British former Member of Parliament (1950–2022)

David Lawrence Shaw (14 November 1950 – 23 August 2022) was a British politician who served as a Member of Parliament (MP). He was the Conservative Member for Dover from the 1987 general election until the 1997 election, when he lost the seat to Gwyn Prosser of Labour. He was one of the first British Members of Parliament to use the Internet to communicate.

==Early life==
Shaw was born on 14 November 1950. He was educated at the King's College School, Wimbledon and the City of London Polytechnic.

==Political career==
Shaw contested the Leigh, Greater Manchester, constituency at the 1979 general election, but was not elected.

Shaw was embroiled in the Pamella Bordes scandal after providing her with a House of Commons security pass. Bordes was "his part-time unpaid researcher" from the end of December 1988 until 21 February 1989, working on the Net Book Agreement.

In January 1998 the then Prime Minister Tony Blair described Shaw who had lost his seat nine months before as being "[both] nasty and ineffectual in equal quantities."

At the 2001 general election he stood in the London constituency of Kingston and Surbiton against the Liberal Democrat MP Ed Davey, who was defending a majority of just 56 from the election four years earlier.

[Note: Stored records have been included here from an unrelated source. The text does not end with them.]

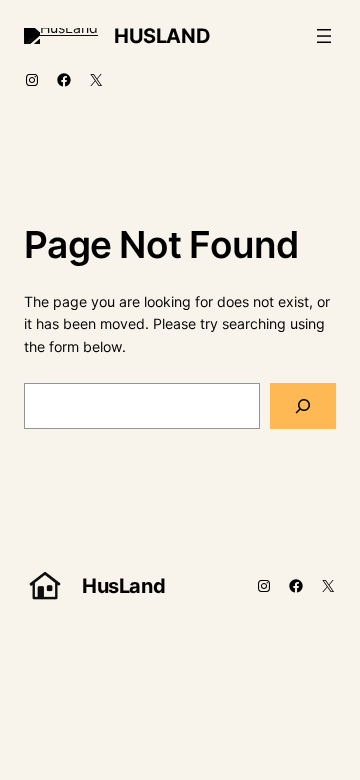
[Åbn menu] (324, 36)
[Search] (303, 406)
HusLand (162, 36)
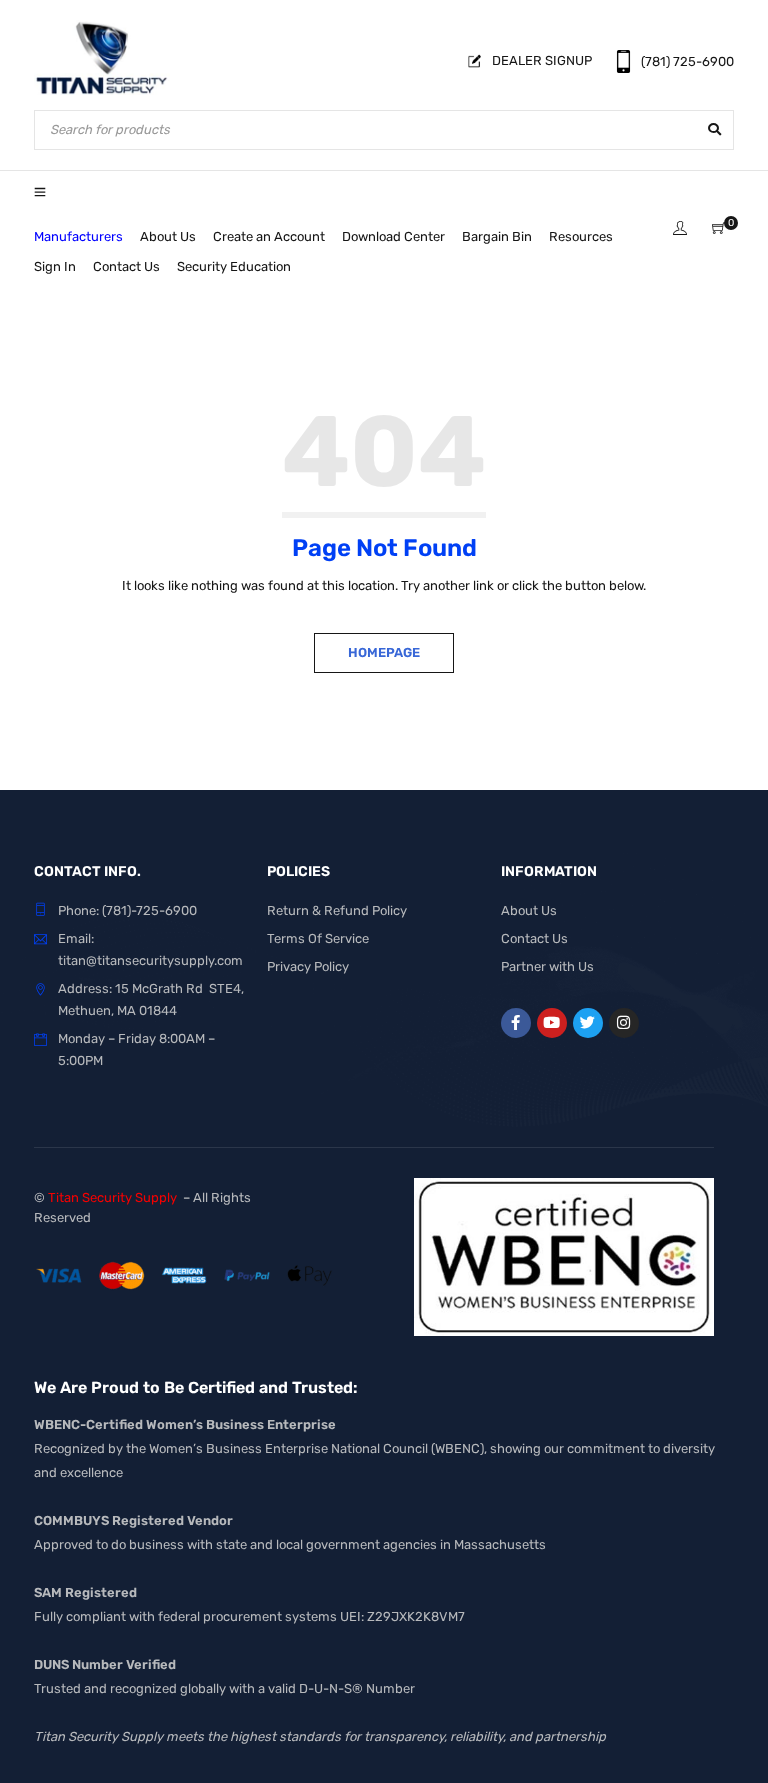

In the event, Davey held the seat with a majority increased by over 15,000.

===Political positions===
- Chairman, Bow Group, 1983–84
- Founder, Transatlantic Conference, 1982
- Member, Social Security Select Committee, 1991–97
- Joint Chairman, All Party Committee on Dolphins, 1989–97
- Chairman, Conservative Backbench Smaller Businesses Committee, 1990–97 (Secretary, 1987–90)
- Vice Chairman, Conservative Backbench Finance Committee, 1991–97 (Hon. Secretary, 1990–91)
- Vice-Chairman, Kingston and Malden Conservative Association, 1979–86

==Professional career==
Shaw was a chartered accountant and the founder, Chairman and Director, Sabrelance Ltd, corporate finance advisers, from 1983.

===Positions held===
- FCA 1974
- Coopers & Lybrand, 1971–79
- County Bank, 1979–83
- Chairman: RRI PLC, 1994–2000
- 2020 Strategy Ltd, 1997–
- Deputy Chairman, The Adscene Group PLC, 1986–99
- Director, Nettec plc, 2003–05
- Member, Political, Communications and Marketing Committee
- Quoted Cos Alliance (formerly City Group for Smaller Quoted Companies), 1997–
- Member, Royal Borough of Kingston upon Thames Council, 1974–78
- Member, Board of Senior Advisors, Center for Global Economic Growth, Washington DC, 2005–
- Founder and Director, David Shaw Charitable Trust, 1994–
- Vice-President, Institute of Patentees and Inventors, 1996–

==Personal life and death==
Shaw married Dr Lesley Brown in 1986. They had one son, born in September 1989 and one daughter, Annabel who addressed the Conservative Party Conference in 2009 at just 15 years of age. He died after a long illness on 23 August 2022, at the age of 71.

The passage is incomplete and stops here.